GOAL: Copy word for word the rows from the line containing "You are a GUI" to the line containing "Image resolution: width=1199", including both of those lines, and nothing else.

DATASET:
========

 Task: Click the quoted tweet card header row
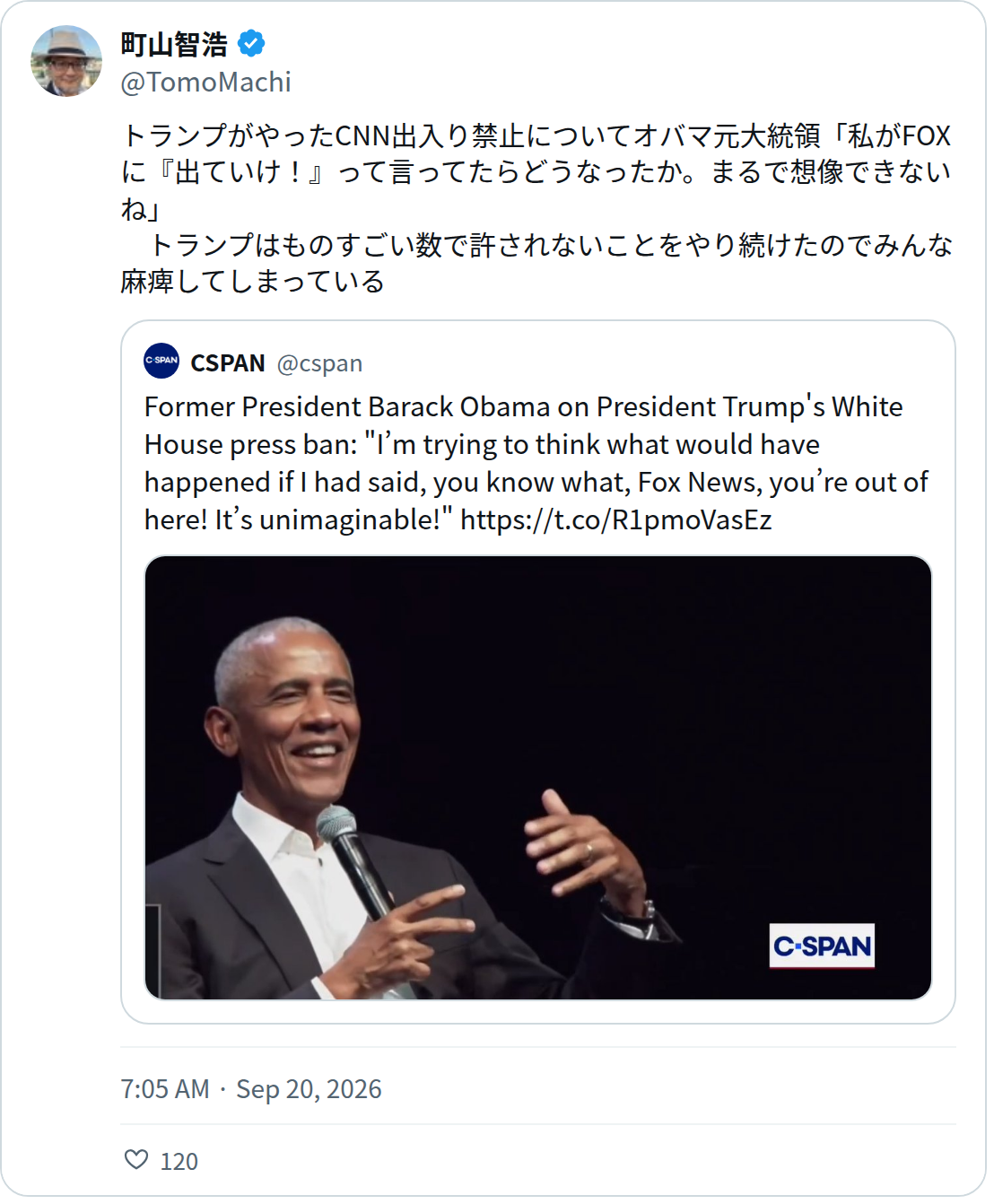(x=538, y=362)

========

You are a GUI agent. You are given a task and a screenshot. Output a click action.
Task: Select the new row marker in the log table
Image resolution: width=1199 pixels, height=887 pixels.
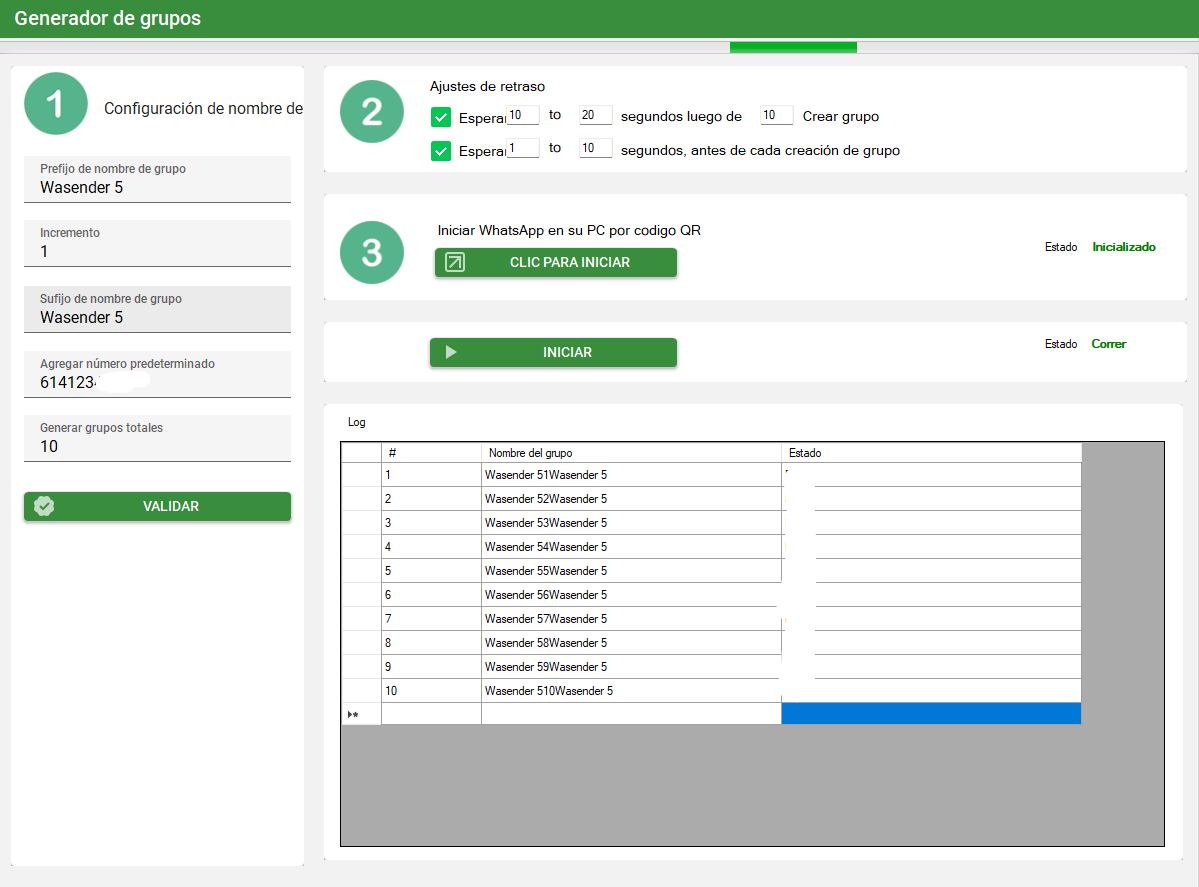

========

EXPECTED ANSWER:
You are a GUI agent. You are given a task and a screenshot. Output a click action.
Task: Select the new row marker in the log table
Image resolution: width=1199 pixels, height=887 pixels.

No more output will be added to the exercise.